BnF, Mss, NAF 16347, f. 217-218
Transcription de Gwenaëlle Sifferlen assistée de Florence Naugrette

a) « attrappée ».

Notes

[1Les lundi et mardi précédents, Juliette évoque un perroquet gris vu lors d’une promenade.

[2Le 25 novembre, la maîtresse d’école de Claire a demandé un service à Hugo par le biais de Juliette : sa « protection pour son beau-frère employé à la poste », en laissant « une note explicative de ses antécédents et des droits à la protection et à l’avancement ». Depuis le début de la semaine, Juliette a donc déjà relancé plusieurs fois Hugo pour que la lettre soit prête « avant jeudi » car « il paraît d’ailleurs que c’est le moment de l’avancement pour tous les employés et qu’il faut le saisir sous peine de n’avoir rien ».

[3À élucider.

[4Référence à la lettre XIII du Rhin, « Andernach », où Hugo décrit une église : « […] enfin, devant les yeux du divin maître, la croix, et entre les bras de la croix, comme la suprême torture, comme la douleur la plus poignante entre toutes les douleurs, une petite colonne au haut de laquelle se dresse le coq qui chante, c’est-à-dire l’ingratitude et l’abandon d’un ami. Ce dernier détail est admirablement beau. Il y a là toute la grande théorie de la souffrance morale, pire que la souffrance physique ».
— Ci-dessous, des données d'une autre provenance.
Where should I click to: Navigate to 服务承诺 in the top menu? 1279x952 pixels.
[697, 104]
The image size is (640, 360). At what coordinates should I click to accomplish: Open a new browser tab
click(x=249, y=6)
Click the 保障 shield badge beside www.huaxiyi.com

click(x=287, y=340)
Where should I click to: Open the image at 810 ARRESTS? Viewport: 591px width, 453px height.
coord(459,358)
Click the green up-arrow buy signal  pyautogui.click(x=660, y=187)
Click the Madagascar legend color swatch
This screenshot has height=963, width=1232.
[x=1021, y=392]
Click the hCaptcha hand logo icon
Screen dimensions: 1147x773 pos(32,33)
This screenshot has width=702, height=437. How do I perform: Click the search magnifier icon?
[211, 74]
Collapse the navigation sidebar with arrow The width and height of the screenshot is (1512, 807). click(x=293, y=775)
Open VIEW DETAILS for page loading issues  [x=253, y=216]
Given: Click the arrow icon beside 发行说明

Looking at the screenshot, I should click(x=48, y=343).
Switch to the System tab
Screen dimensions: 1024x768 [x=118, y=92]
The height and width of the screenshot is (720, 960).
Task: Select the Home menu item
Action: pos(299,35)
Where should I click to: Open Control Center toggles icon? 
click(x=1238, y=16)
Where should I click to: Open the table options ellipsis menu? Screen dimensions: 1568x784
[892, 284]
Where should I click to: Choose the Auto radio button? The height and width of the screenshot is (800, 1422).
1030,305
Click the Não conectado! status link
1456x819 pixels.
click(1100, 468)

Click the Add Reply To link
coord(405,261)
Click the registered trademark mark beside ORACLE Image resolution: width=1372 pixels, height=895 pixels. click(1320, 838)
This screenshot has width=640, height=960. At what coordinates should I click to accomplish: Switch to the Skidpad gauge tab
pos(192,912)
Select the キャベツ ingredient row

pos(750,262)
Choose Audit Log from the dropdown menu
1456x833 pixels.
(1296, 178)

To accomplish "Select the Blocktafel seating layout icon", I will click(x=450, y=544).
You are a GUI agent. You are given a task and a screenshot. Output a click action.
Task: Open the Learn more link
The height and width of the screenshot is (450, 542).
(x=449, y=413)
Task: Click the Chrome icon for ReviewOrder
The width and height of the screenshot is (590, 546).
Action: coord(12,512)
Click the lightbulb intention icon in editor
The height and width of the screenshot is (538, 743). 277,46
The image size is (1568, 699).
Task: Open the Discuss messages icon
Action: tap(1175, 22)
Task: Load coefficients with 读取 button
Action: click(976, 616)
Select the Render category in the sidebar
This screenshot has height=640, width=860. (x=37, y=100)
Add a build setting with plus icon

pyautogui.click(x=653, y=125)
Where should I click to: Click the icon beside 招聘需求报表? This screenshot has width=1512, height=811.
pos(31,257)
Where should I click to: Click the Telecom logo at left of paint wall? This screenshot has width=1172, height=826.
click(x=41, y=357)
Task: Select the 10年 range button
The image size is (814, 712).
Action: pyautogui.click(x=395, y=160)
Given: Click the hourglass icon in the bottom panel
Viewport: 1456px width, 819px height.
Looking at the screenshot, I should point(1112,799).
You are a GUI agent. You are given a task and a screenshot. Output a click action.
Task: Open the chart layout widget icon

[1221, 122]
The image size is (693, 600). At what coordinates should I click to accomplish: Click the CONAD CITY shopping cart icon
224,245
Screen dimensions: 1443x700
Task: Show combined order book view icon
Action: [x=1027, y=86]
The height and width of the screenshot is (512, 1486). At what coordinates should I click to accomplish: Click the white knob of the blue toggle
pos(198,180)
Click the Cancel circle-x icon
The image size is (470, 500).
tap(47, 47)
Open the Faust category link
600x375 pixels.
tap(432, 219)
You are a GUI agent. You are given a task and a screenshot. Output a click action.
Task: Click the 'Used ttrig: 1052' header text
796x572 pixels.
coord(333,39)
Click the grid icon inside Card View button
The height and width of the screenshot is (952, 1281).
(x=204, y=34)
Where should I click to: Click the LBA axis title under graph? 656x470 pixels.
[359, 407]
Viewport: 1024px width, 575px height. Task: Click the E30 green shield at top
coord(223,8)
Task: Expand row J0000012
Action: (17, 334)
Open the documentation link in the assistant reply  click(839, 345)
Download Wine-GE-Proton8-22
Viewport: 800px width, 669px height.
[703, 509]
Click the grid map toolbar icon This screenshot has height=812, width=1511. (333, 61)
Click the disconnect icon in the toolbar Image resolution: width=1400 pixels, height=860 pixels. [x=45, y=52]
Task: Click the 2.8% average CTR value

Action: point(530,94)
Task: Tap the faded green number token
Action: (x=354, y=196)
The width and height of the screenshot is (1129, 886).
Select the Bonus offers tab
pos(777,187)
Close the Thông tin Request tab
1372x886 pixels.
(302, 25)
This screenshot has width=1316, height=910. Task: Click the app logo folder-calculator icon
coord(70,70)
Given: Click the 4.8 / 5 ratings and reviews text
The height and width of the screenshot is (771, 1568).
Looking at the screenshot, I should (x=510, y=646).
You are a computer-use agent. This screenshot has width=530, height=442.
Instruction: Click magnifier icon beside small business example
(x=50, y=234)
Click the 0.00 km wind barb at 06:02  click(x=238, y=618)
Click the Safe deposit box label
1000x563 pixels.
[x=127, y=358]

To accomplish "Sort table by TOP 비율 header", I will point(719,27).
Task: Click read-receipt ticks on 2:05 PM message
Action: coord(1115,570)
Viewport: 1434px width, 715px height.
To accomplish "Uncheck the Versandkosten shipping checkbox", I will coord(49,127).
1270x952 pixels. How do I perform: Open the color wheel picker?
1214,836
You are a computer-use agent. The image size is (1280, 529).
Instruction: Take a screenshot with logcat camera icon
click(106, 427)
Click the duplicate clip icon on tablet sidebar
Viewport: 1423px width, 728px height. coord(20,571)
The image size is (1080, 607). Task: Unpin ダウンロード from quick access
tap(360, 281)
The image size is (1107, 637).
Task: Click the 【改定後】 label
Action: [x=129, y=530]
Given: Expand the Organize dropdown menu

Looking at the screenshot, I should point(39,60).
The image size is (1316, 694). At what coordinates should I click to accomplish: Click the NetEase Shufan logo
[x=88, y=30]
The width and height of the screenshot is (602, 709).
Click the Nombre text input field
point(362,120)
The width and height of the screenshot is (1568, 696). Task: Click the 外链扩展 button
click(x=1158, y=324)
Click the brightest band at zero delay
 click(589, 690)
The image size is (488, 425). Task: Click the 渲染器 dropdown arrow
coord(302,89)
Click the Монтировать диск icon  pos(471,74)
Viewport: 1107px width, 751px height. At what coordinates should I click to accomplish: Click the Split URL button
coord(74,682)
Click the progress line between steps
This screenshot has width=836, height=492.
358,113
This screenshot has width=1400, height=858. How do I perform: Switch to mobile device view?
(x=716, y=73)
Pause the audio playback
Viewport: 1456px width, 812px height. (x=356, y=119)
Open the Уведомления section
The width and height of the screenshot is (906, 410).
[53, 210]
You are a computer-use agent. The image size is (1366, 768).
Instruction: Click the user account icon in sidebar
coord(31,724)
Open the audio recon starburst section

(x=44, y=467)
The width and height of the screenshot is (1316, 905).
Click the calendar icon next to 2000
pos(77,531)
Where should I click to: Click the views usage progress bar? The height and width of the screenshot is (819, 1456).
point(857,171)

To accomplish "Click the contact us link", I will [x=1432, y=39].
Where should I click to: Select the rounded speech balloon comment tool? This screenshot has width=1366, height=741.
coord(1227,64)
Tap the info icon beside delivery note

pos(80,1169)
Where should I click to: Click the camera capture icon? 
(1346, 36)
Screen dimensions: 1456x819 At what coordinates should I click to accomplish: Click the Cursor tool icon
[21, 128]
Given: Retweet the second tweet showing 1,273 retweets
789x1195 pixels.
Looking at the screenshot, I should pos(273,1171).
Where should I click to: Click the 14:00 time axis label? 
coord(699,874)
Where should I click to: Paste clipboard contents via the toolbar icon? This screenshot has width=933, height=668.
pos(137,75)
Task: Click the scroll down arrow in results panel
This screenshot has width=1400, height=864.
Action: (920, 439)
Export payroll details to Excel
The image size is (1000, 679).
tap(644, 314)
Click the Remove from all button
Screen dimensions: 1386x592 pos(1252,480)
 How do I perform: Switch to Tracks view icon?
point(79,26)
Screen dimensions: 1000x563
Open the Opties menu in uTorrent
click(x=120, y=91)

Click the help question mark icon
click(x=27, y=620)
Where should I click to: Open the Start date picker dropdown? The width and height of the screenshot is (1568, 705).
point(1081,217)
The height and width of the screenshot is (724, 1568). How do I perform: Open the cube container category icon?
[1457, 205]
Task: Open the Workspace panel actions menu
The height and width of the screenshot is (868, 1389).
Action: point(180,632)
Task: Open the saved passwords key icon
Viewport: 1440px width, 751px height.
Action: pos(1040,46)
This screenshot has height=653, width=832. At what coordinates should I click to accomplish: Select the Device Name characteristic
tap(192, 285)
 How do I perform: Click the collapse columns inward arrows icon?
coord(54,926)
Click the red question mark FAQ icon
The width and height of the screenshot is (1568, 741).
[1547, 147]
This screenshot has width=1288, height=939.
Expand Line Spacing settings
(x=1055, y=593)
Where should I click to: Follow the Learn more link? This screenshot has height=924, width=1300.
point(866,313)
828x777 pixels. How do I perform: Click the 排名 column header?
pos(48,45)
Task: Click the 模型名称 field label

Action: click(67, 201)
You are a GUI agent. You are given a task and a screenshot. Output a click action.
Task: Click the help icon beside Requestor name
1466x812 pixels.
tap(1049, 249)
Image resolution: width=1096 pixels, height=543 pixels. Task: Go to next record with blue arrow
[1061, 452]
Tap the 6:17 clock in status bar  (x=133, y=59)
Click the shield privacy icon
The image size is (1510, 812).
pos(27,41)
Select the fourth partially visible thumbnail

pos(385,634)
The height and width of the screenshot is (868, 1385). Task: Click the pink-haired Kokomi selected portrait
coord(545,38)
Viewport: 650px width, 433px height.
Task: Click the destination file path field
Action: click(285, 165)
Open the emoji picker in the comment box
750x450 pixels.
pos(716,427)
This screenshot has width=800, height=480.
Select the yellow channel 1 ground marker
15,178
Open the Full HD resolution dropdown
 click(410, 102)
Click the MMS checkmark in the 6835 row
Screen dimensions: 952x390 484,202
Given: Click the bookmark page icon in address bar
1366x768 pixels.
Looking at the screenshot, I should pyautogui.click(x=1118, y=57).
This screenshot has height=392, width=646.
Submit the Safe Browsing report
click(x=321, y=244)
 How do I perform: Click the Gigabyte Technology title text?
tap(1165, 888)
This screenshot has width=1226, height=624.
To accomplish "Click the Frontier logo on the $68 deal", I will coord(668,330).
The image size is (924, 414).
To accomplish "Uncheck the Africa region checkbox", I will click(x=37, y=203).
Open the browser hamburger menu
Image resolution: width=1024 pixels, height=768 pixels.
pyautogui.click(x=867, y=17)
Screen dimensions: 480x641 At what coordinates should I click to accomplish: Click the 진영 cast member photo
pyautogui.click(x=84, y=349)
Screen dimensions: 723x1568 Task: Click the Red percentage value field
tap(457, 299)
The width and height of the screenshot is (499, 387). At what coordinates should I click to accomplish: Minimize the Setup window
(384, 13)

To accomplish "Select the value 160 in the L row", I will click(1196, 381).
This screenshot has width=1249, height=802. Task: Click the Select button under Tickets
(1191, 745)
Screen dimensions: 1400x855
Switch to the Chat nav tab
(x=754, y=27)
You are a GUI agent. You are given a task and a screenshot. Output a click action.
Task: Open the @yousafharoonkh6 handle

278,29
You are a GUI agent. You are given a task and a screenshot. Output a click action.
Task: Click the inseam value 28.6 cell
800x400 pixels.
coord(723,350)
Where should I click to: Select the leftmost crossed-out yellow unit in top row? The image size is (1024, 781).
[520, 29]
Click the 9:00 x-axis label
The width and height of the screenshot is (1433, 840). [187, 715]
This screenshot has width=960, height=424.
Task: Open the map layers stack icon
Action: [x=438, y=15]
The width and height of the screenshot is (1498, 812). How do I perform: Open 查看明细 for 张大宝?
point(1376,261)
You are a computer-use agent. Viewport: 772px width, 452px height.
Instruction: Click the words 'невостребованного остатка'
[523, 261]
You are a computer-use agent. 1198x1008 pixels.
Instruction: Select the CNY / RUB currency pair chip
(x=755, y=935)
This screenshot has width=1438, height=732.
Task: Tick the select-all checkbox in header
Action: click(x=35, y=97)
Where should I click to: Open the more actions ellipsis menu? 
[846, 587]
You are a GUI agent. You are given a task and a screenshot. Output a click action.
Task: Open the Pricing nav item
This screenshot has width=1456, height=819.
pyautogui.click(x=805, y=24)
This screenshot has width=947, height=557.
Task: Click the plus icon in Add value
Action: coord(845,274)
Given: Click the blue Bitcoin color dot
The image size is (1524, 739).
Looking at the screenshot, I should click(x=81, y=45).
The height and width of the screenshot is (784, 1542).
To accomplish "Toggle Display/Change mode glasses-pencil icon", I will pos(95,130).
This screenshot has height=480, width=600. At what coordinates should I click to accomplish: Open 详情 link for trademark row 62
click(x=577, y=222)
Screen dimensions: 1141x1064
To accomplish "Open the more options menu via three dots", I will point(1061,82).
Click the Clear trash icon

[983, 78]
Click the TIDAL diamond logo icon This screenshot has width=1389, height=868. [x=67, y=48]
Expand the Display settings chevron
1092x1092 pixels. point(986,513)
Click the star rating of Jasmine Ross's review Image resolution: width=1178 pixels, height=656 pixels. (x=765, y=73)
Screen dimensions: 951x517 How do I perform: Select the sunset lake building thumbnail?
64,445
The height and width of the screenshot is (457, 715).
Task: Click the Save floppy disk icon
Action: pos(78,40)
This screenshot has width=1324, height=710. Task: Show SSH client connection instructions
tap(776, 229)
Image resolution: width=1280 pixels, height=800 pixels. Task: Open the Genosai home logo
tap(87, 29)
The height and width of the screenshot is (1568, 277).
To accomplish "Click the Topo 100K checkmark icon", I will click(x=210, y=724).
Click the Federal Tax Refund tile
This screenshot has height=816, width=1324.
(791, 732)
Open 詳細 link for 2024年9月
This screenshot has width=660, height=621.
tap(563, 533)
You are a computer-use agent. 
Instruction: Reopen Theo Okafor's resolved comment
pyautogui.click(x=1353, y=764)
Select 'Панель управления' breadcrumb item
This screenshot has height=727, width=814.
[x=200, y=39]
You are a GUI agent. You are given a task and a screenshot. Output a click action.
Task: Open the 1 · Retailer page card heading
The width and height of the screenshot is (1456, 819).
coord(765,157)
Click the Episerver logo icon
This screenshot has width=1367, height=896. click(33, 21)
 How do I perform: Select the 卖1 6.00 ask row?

[5Réplique de la Tisbe à Rodolfo dans Angelo, Tyran de Padoue, Journée I, scène 2 : « Moi, Rodolfo, je ne puis te voir parler à d’autres femmes, leur parler seulement ; cela me fait mal ».

[6Tous les jeudis ont lieu les séances publiques à l’Académie et Hugo s’y rend systématiquement.

[7Jacquot. Juliette souhaite le renvoyer à Laure Krafft qui le lui a donné.

[8Remarque similaire à celle du 25 novembre.

[9D’ordinaire, Juliette compare déjà régulièrement Hugo à Jacquot, le perroquet vert, en s’appuyant sur l’analogie avec l’habit sur mesure porté par les membres de l’Institut de France lorsqu’ils sont en réunion solennelle.

[10Hugo s’est engagé le 26 novembre à livrer à Buloz son prochain drame, Les Burgraves, pour février 1842.